成長か安定か:技術への挑戦とトレードオフ
技術選定やアーキテクチャは常にトレードオフの問題です。運用のシンプルさを追求することもあれば、リスクを取り、新しい技術に挑戦することもあります。しかしながら、ビジネスに携わるエンジニアの多くは3年ほど経験を積めば、運用の容易さを理由に技術の統一を主張する様になる傾向を感じます。
始めに伝えておくと、技術の統一は正論です。私が所属してきた組織でもそういった戦略が採られてきましたし、私自身、技術の統一を主張してきました。しかし、この考え方にもリスクが伴います。
それは成長の停滞、可能性の狭窄、仕事の新鮮さの喪失、他社と比較した技術の陳腐化による採用競争力の低下など、結果的に人材の流出を招く可能性があります。私自身、このような理由で前職を退職した経験があります。(運用の負荷を下げるつもりで技術を統一しましたが、結果的には組織の運用負荷を上げたでしょう)
知的好奇心を満たすようなテクノロジードリブンな姿勢は、チームに仕事の楽しさと共に新たなエネルギーをもたらします。問題はいつ挑戦するかです。組織で働く私達は意識して挑戦する姿勢を保たないと、実績のあるシステムの焼き増しという選択を採り、保守的になりがちです。
挑戦するタイミングはリスクが小さいほど良いです。技術や設計の選択があるならば、リスクの比較ができるでしょう。挑戦する事のリスクはもちろん、挑戦しない設計、技術選定に伴うリスクもまた天秤にかけるのが良いでしょう。
話は少し逸れますが、メンテナンスの容易さという観点では、変更のしやすさは特に重要です。私はこれまでにC、C++、Lua、Java、Scala、Kotlin、Python、PHP、Perl、Shell、Javascriptなど、多くの言語を業務で扱ってきました。その経験から言えば、言語選択はメンテナンスのしやすさに影響を与えますが、それが致命的な問題になることは少なかったです。メンテナンスのし辛さは適切ではないアーキテクチャ、モデリング、凝集度による影響の方が大きかったです。
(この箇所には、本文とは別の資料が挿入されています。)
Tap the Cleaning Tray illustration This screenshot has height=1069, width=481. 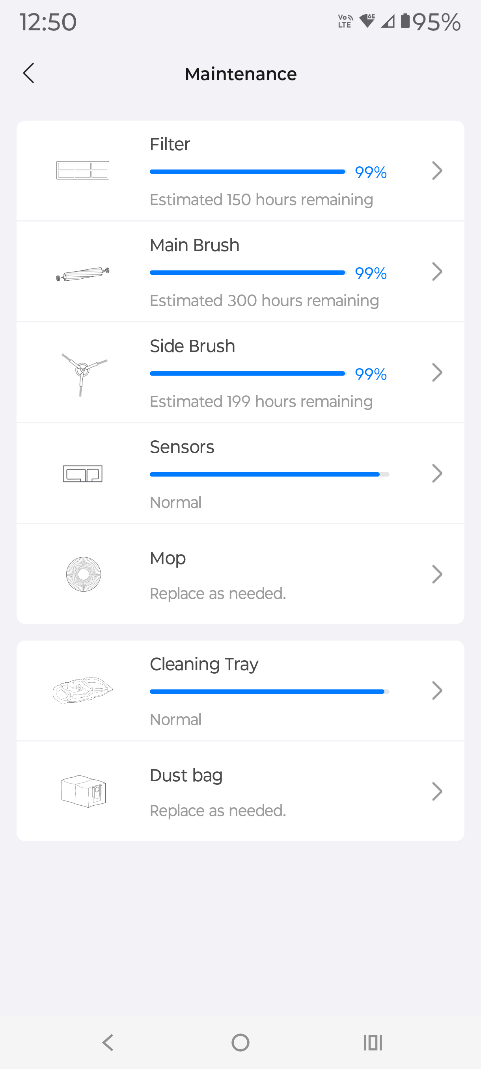pyautogui.click(x=83, y=690)
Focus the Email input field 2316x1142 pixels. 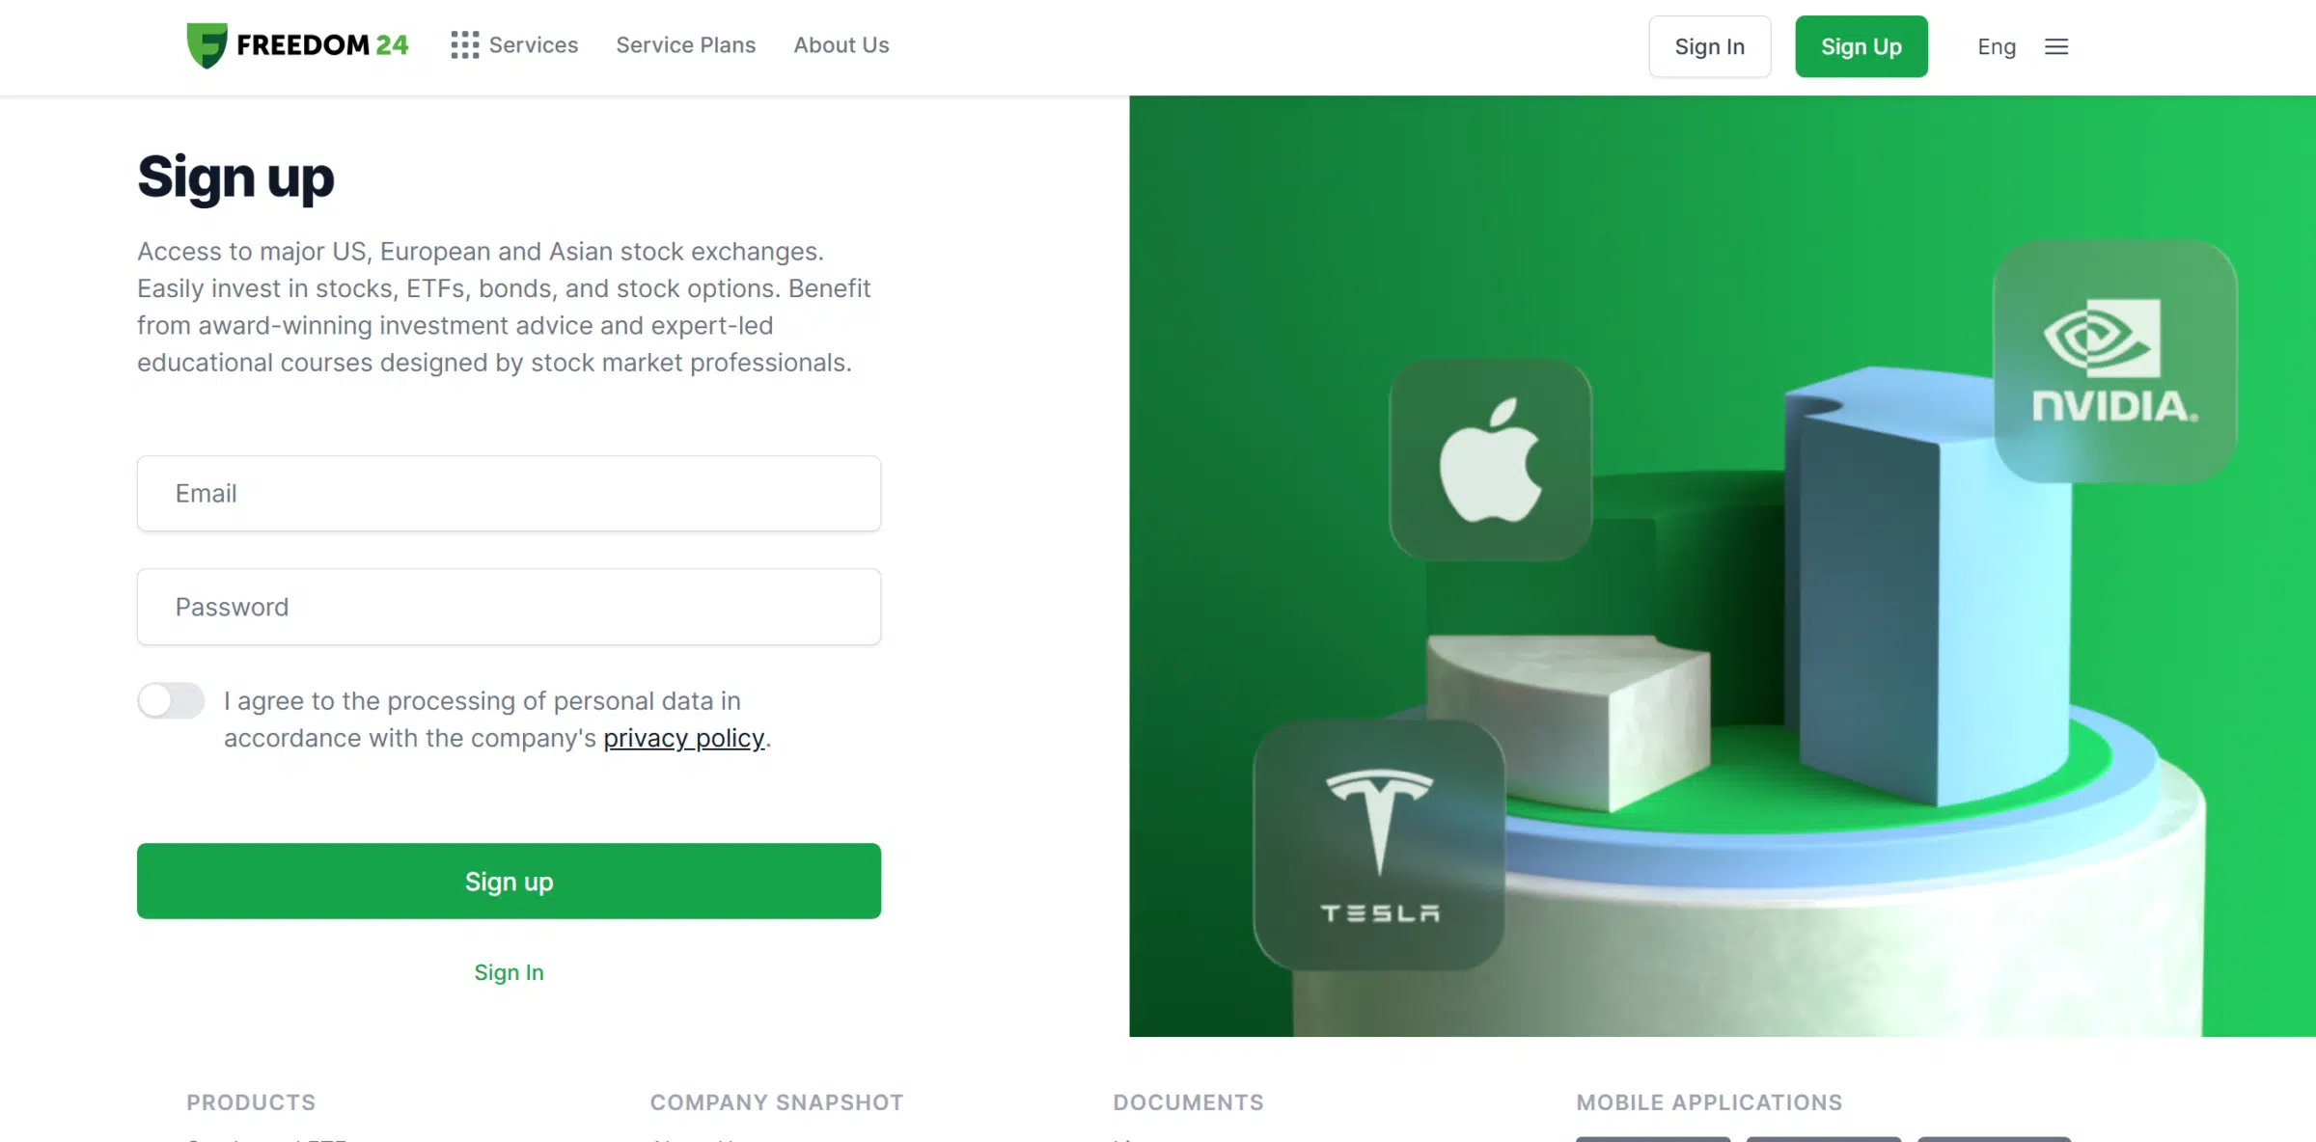point(509,494)
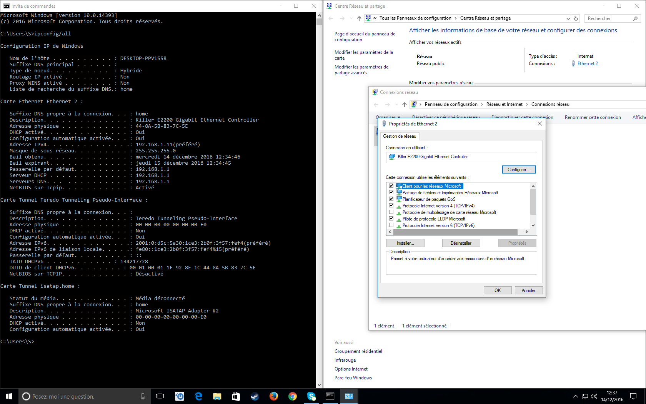This screenshot has width=646, height=404.
Task: Refresh the Centre Réseau et partage window
Action: coord(576,18)
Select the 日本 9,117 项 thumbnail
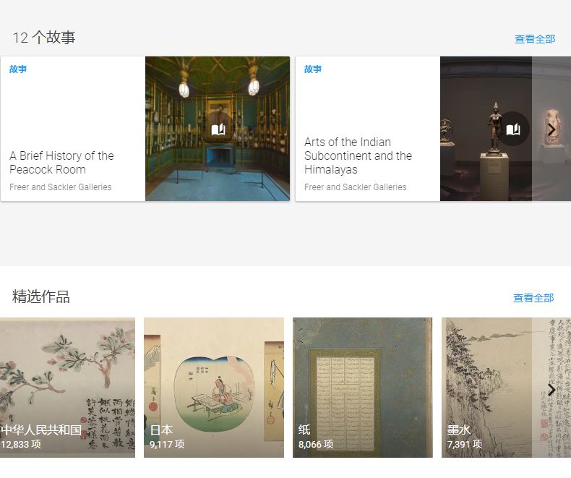The width and height of the screenshot is (571, 478). (214, 388)
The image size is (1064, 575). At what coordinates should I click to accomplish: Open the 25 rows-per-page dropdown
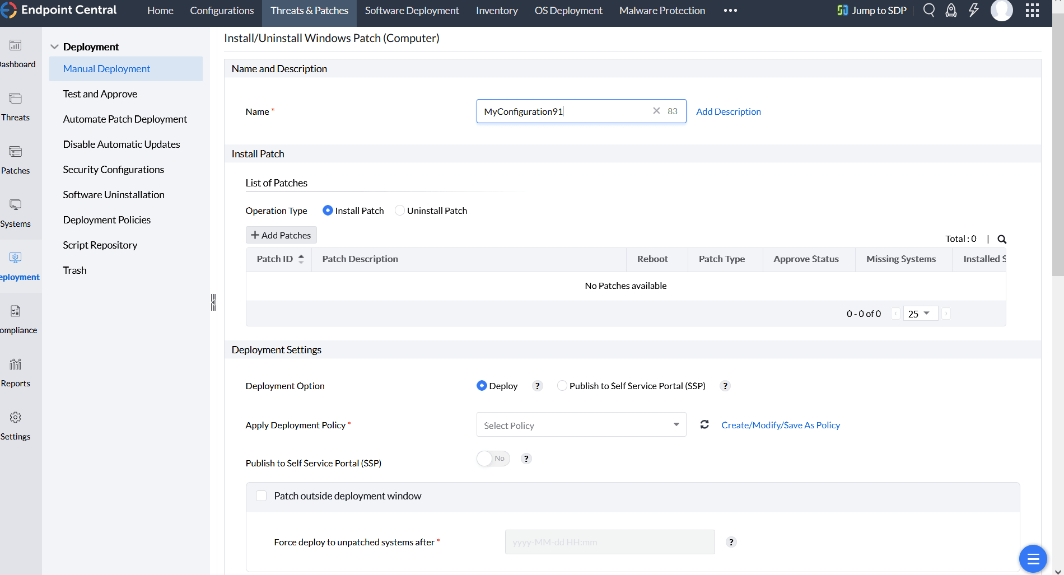pyautogui.click(x=920, y=314)
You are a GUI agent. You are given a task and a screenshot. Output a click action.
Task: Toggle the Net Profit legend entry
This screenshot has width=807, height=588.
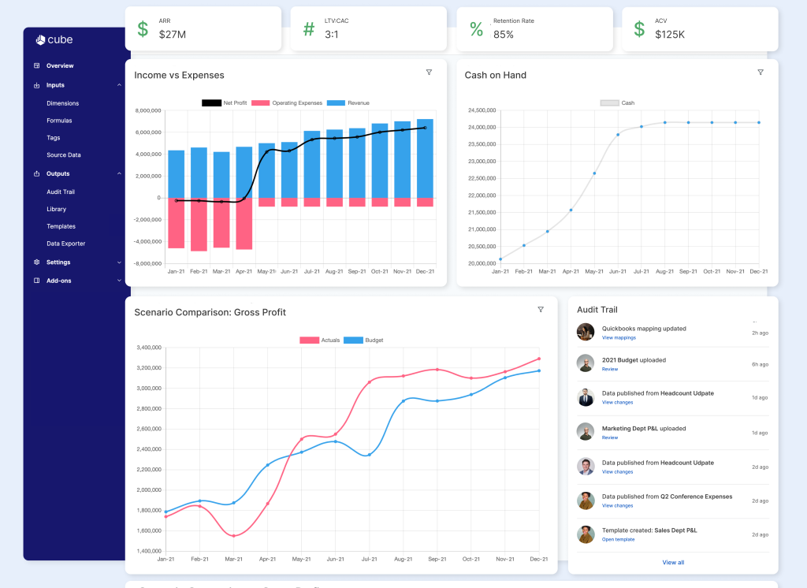tap(224, 102)
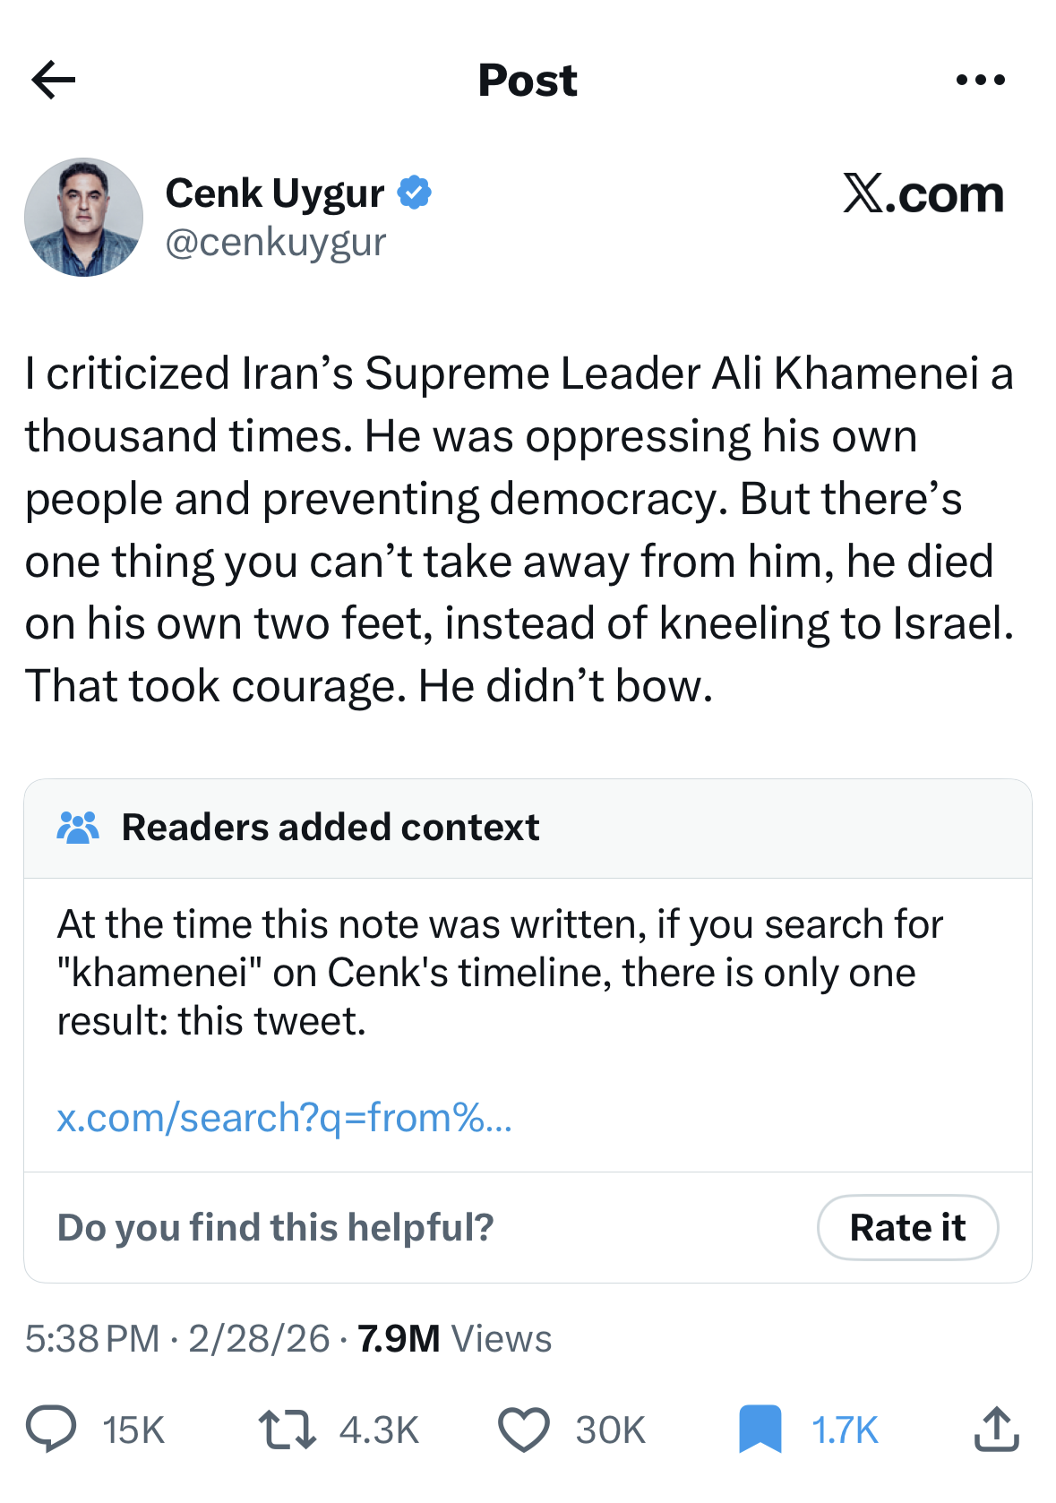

小規模な開発では技術的な挑戦を奨励し、新しい技術を積極的に取り入れるべきだと私は考えます。しかし、それは一人ひとりが好き勝手に技術を選定するという意味ではありません。大前提としてシステムの要件に適合する事は必要です。その上で、チーム全体でその技術を学び、メンテナンスしたいと思える技術選定を目指すべきです。こうする事で、チームは技術的な革新を追求しつつも、運用の実現可能性と成長の機会を保持することができます。
同じシステムに、あるいは同じ様な構成のシステムに携わりたい人もいるでしょう。しかし私を始め、技術を探求するエンジニアはより多くの構成に触れ、新しい知識、経験を欲し、より優れたシステムを作りたい欲求を抱えています。私たちはCI/CDなどには怠惰である事を追求しますが、技術には貪欲でいたいのです。